Silvia Giordano1; Lavinia Morosi1; Roberta Pastorelli1; Massimo Zucchetti1; Luigi Falciola2; Giuseppe Cappelletti2; Valentina Pifferi2; Melinda Morelli2; Sonja Visentin3; Enrico Davoli1

1IRCCS Istituto Mario Negri, Milano, Italy; 2Chemistry Dept., University of Milan, Milano,

Italy; 3Mol. Biotec. and Health Dept.,University of Torino, Torino, Italy Introduction

Drugs imaging is pivotal in oncology for the study of drugs distribution. The use of

nanoparticles (NPs) as matrices in MALDI imaging has opened new opportunities thanks to the almost complete absence of background signals from matrix degradation. The use of inorganic fine particles is based on their physical properties like high photo-adsorption, low heat capacity and large surface area. This ensures rapid heating, highly localized and uniform energy

deposition, resulting in efficient sample desorption and ionization.
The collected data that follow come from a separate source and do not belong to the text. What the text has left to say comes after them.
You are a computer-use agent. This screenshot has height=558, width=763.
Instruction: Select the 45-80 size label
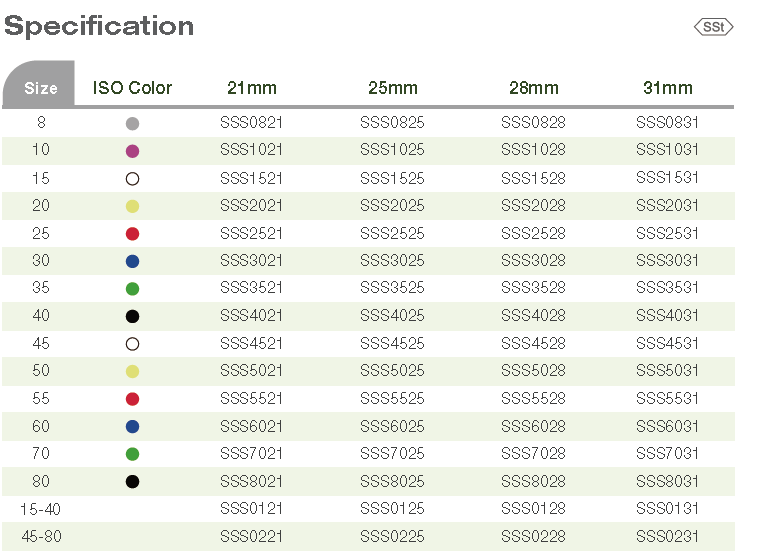coord(41,537)
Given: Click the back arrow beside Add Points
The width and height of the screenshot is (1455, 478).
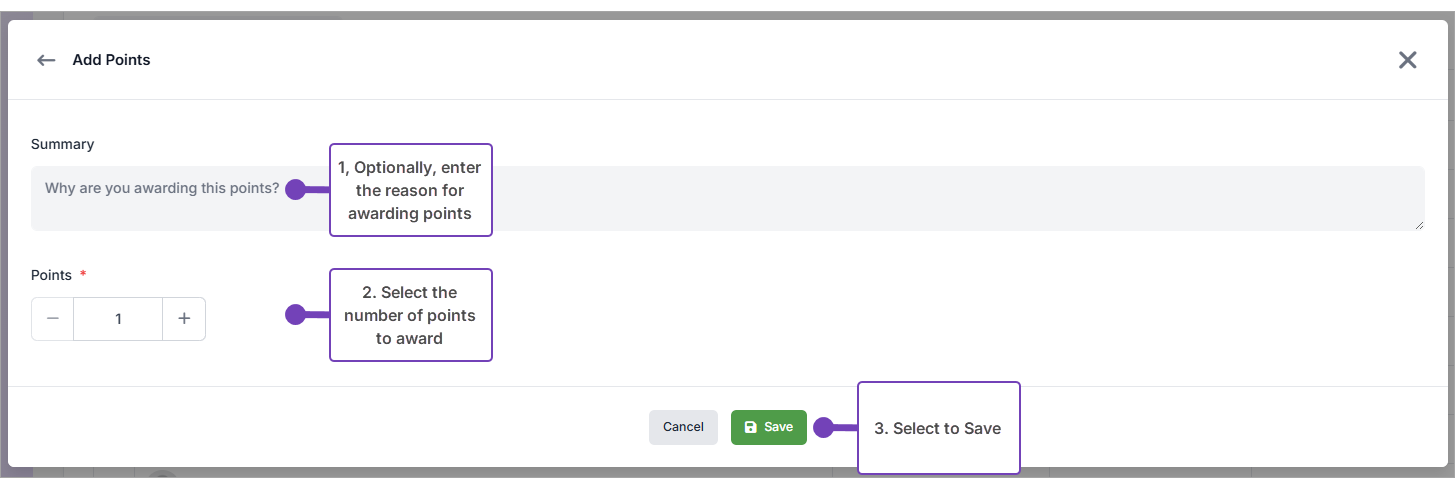Looking at the screenshot, I should (46, 60).
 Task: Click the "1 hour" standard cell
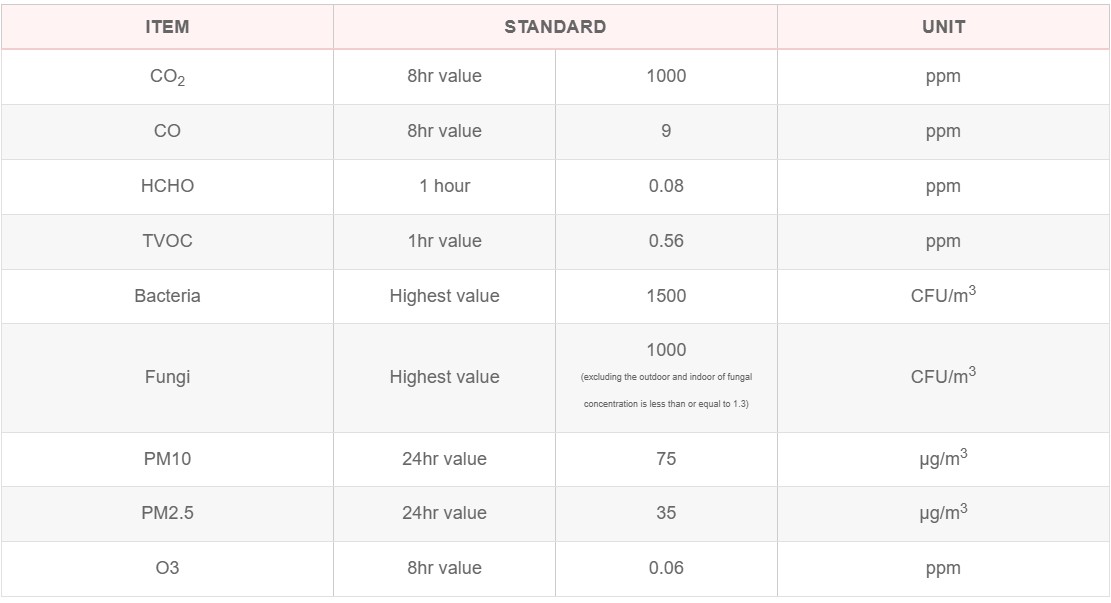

We compared the capability of commercial TiO2 (P25 and Hombikat), gold NPs (GNPs), carbon nanotubes (CNTs) and halloysite nanotubes (HNTs) to ionize anticancer drugs. Objective is to develop specifically designed surfaces to study drugs tumor distribution in xenografts with high resolution and sensitivity.

Methods

Paclitaxel and ortataxel were dissolved in 50% ethanol, trabectedin and lucitanib were dissolved in 50% methanol and doxorubicin was dissolved in H2O at a concentration of 100pmol/µL for all drugs. P25 or Hombikat TiO2, GNPs and HNTs or CNTs matrices were prepared respectively at 1mg/mL, 0.4mM and 0.15mg/mL in 50% ethanol, vortexed and sonicated before use.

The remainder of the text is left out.